Lolita by Vladimir Nabokov
4.0

To the individuals calling Lolita a love story or an erotic novel, did we read two completely different works?

Lots of things I could touch on, all of which have been said before by people smarter than me, but ultimately I choose to focus on Dolores Haze: failed and neglected by those meant to protect her, falling through cracks in a flawed system. Cracks as big as canyons that stretch as many miles as Humbert put on the car in the two years he held her captive. Even Humbert, in all his web spinning and fancy prose penned to justify his perversions and obsession, cannot twist Dolores' condemnation of the crimes he committed against her. Dolores had her innocence stolen; a little girl abused and sexualized, who in turn was forced to use her own body and sexuality as a means of survival when Humbert stripped all other autonomy away from her and loomed over her. A constant, inescapable shadow.
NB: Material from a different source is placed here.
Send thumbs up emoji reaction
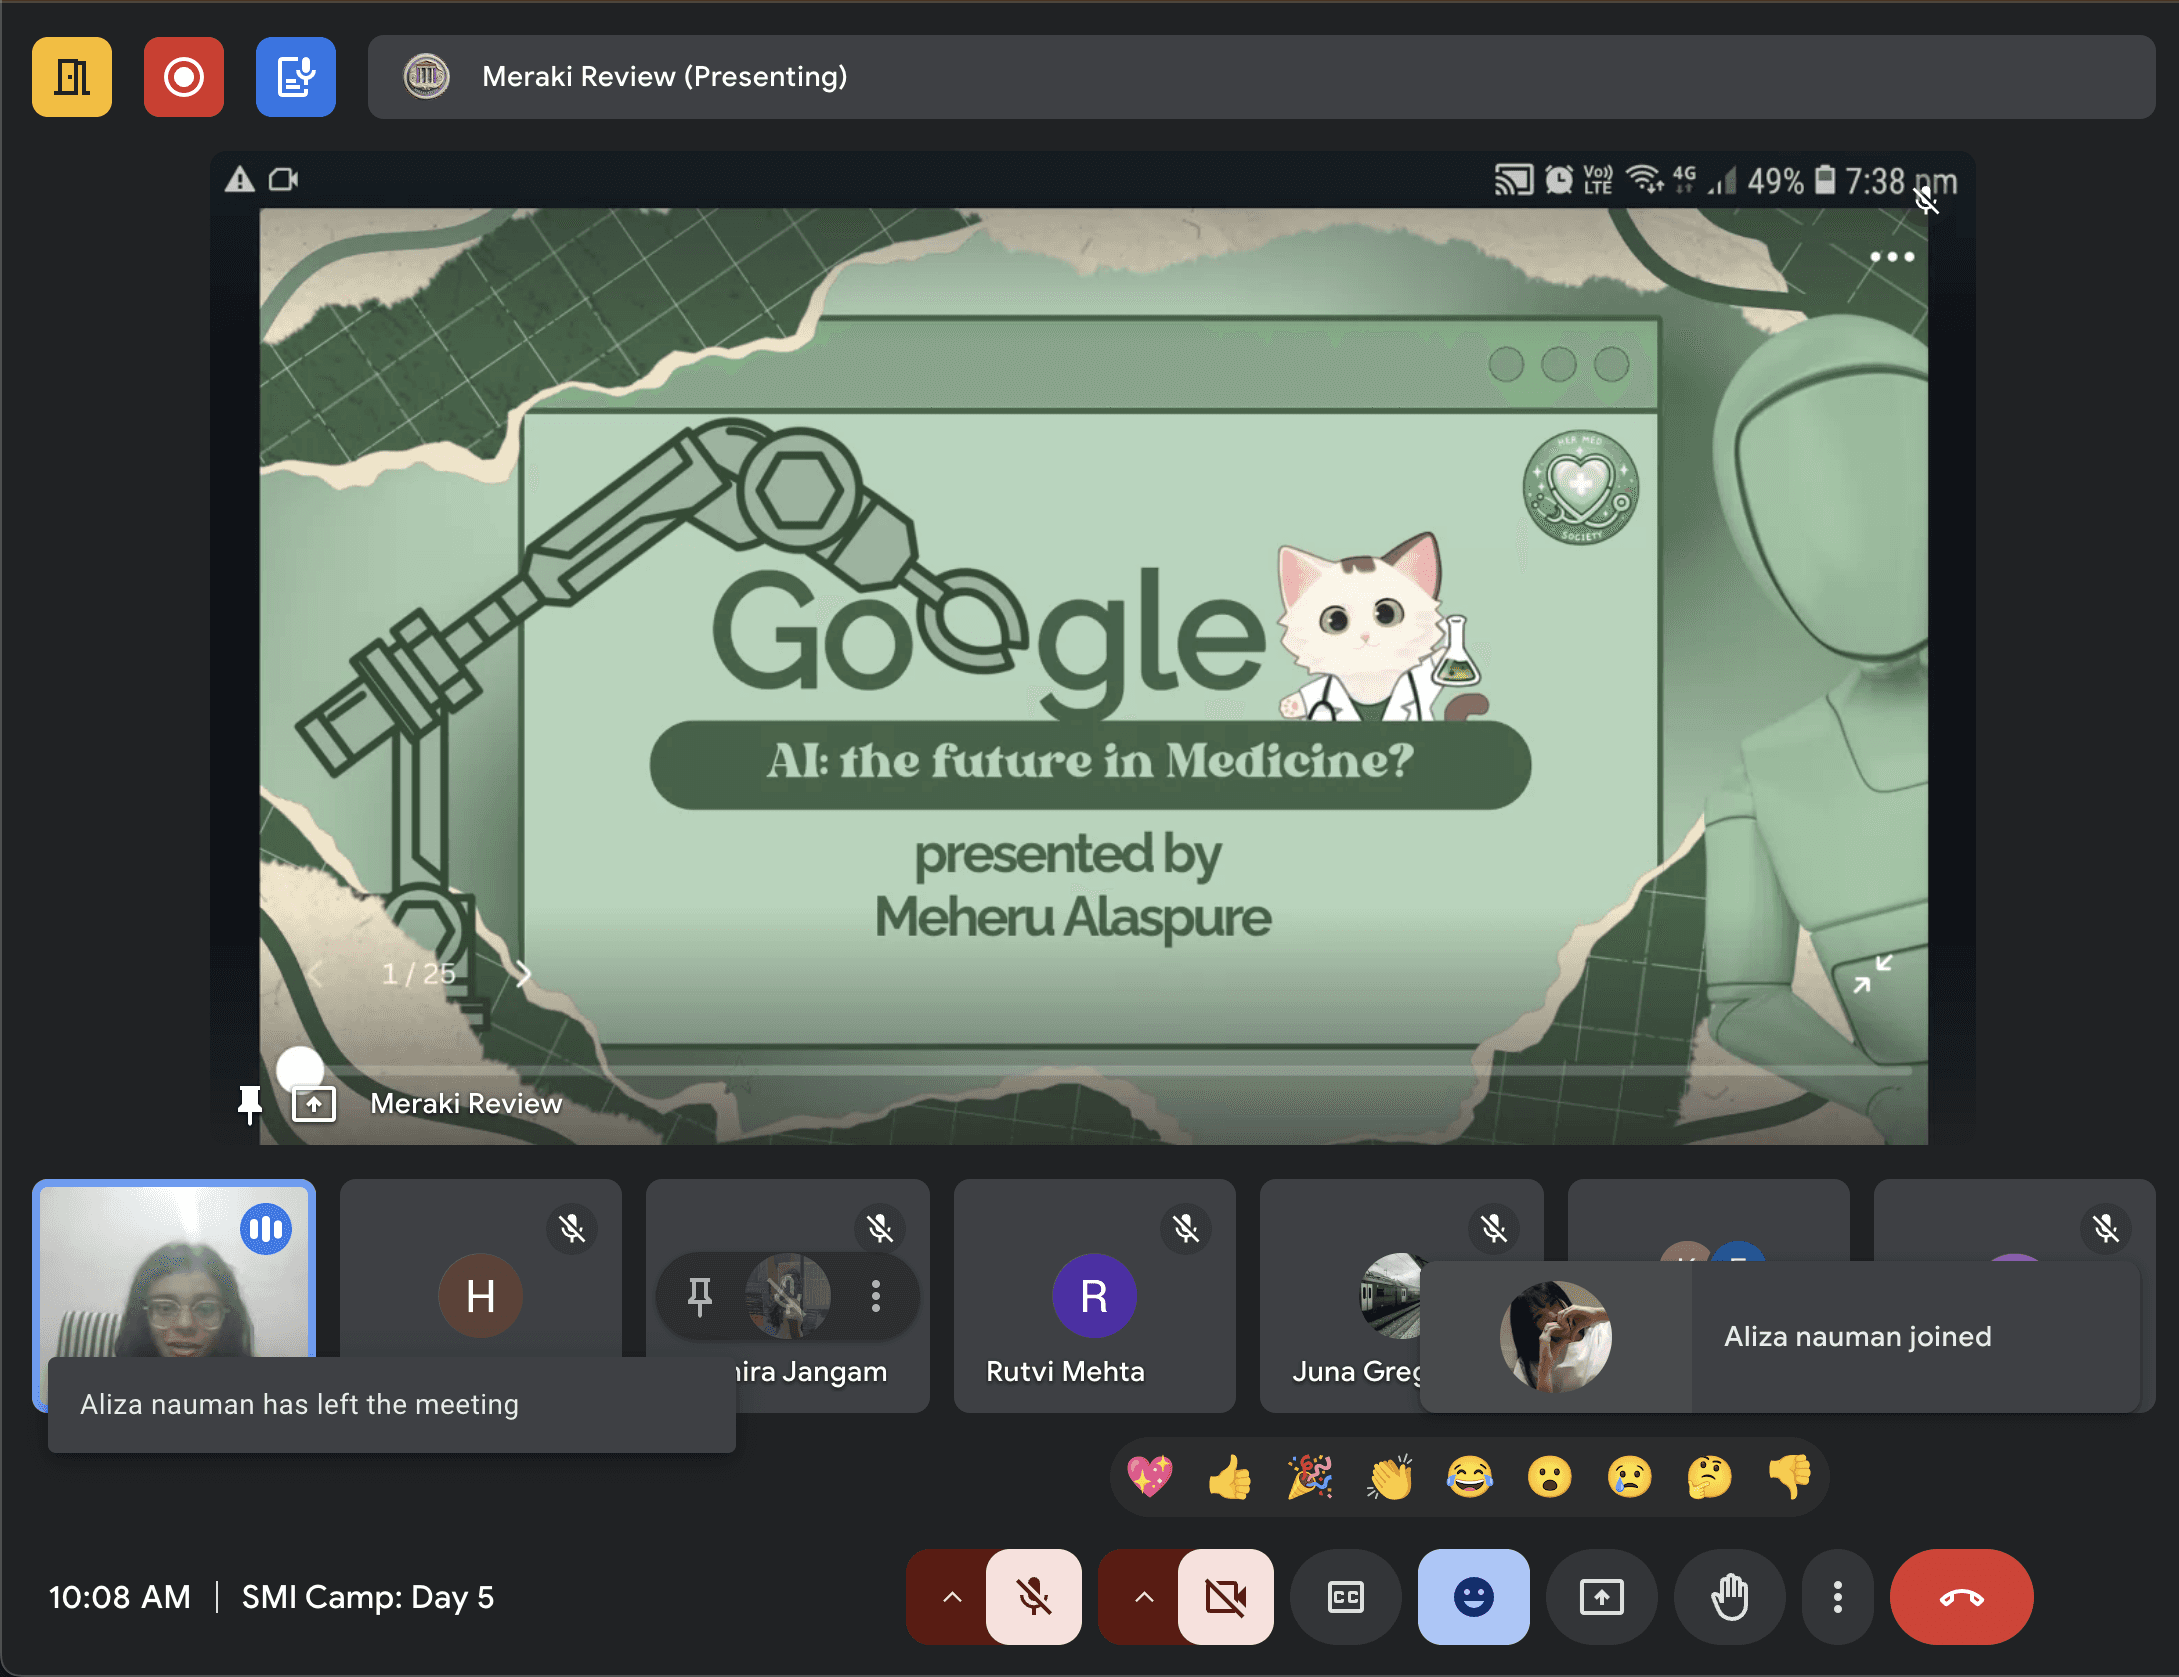Viewport: 2179px width, 1677px height. [x=1230, y=1477]
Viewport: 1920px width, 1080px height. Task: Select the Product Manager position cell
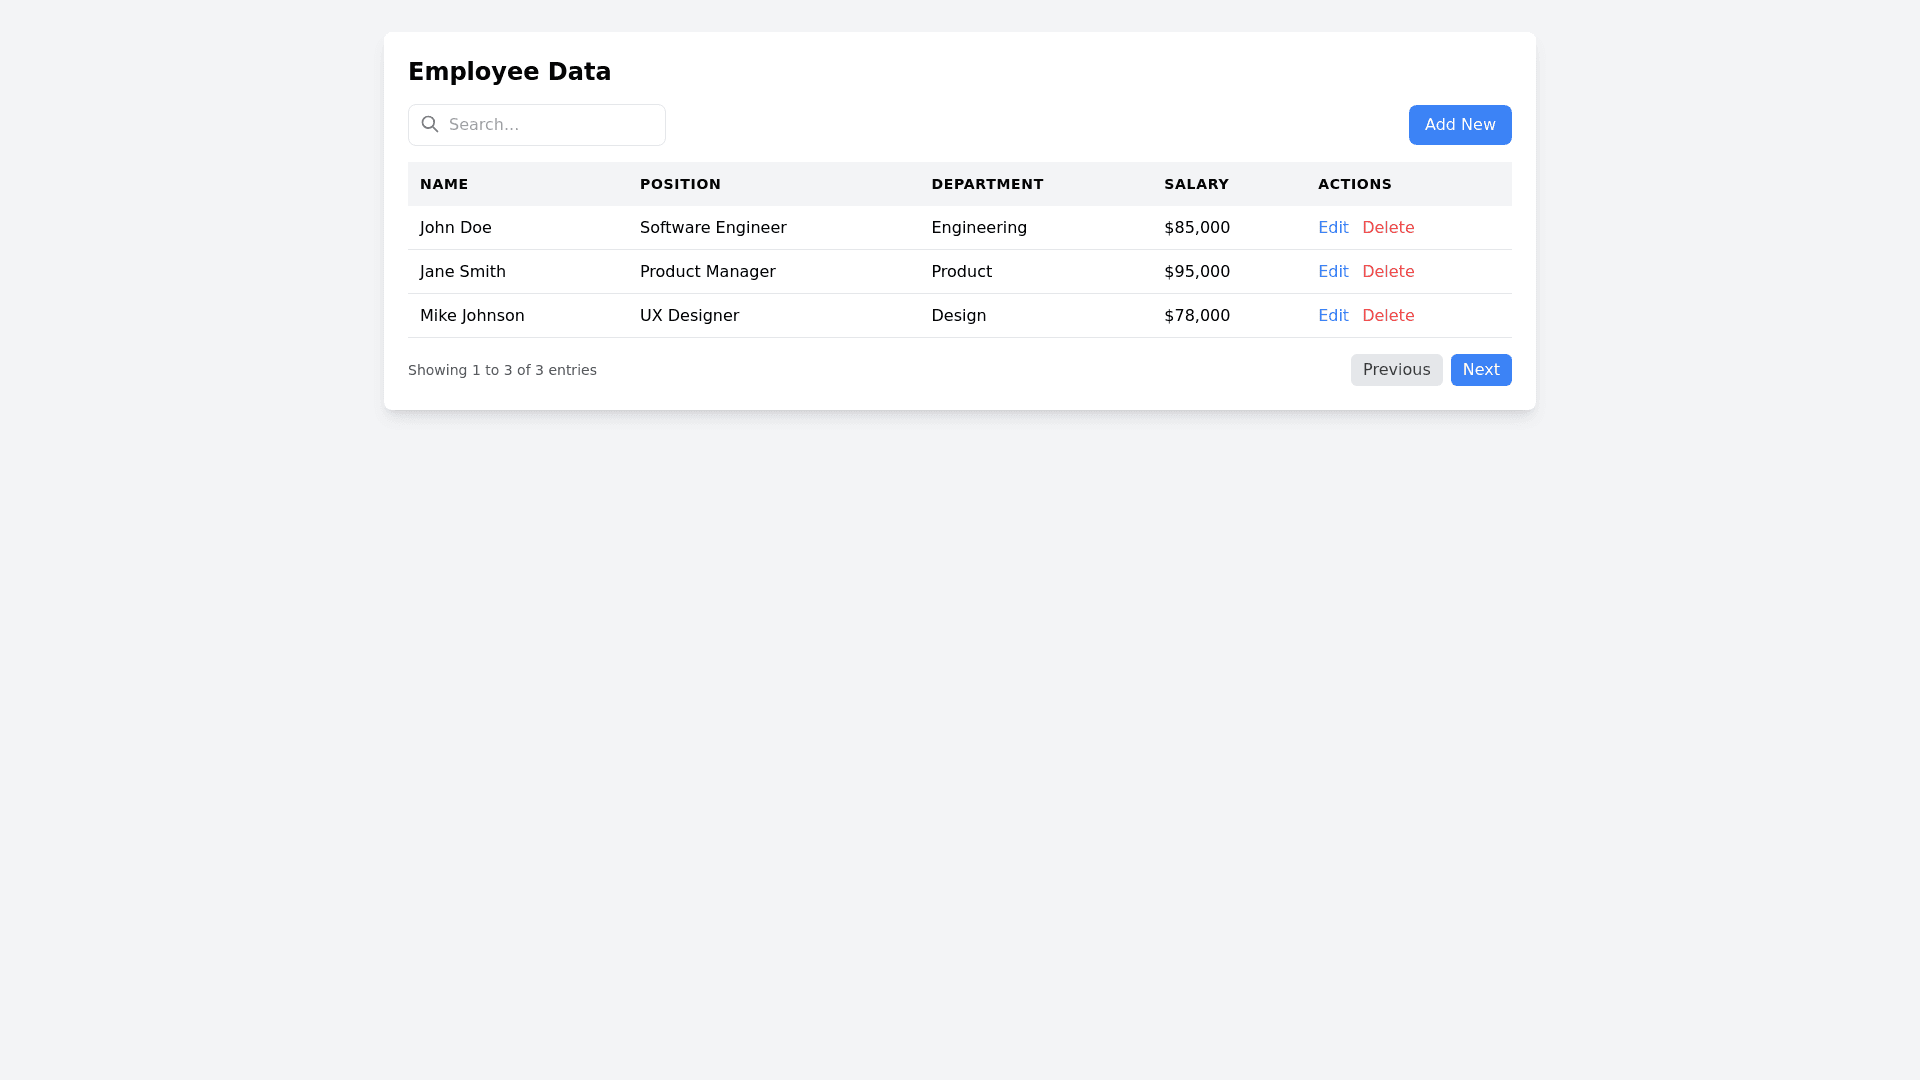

Dolores was forced to survive in the constraints of a life that Humbert put on her. Sadly, I finish Lolita knowing that part of Dolores never escaped the prison in which Humbert held her captive. Humbert even images Dolores saying it: "You merely broke my life."

I believe some of the things Humbert tells us are the truth. I believe all of them are through the lens of his vastly skewed, deplorable, and disturbing perspective. He is a predator. He is a groomer. He can be, in some regards, even funny and charming, and when we find ourselves disgusted over our own amusement at something H.H. said that made us chuckle, we are forced to reconcile the fact that Humbert, and the depraved men like him, are human. Sometimes, other people are the most nightmarish thing we can encounter.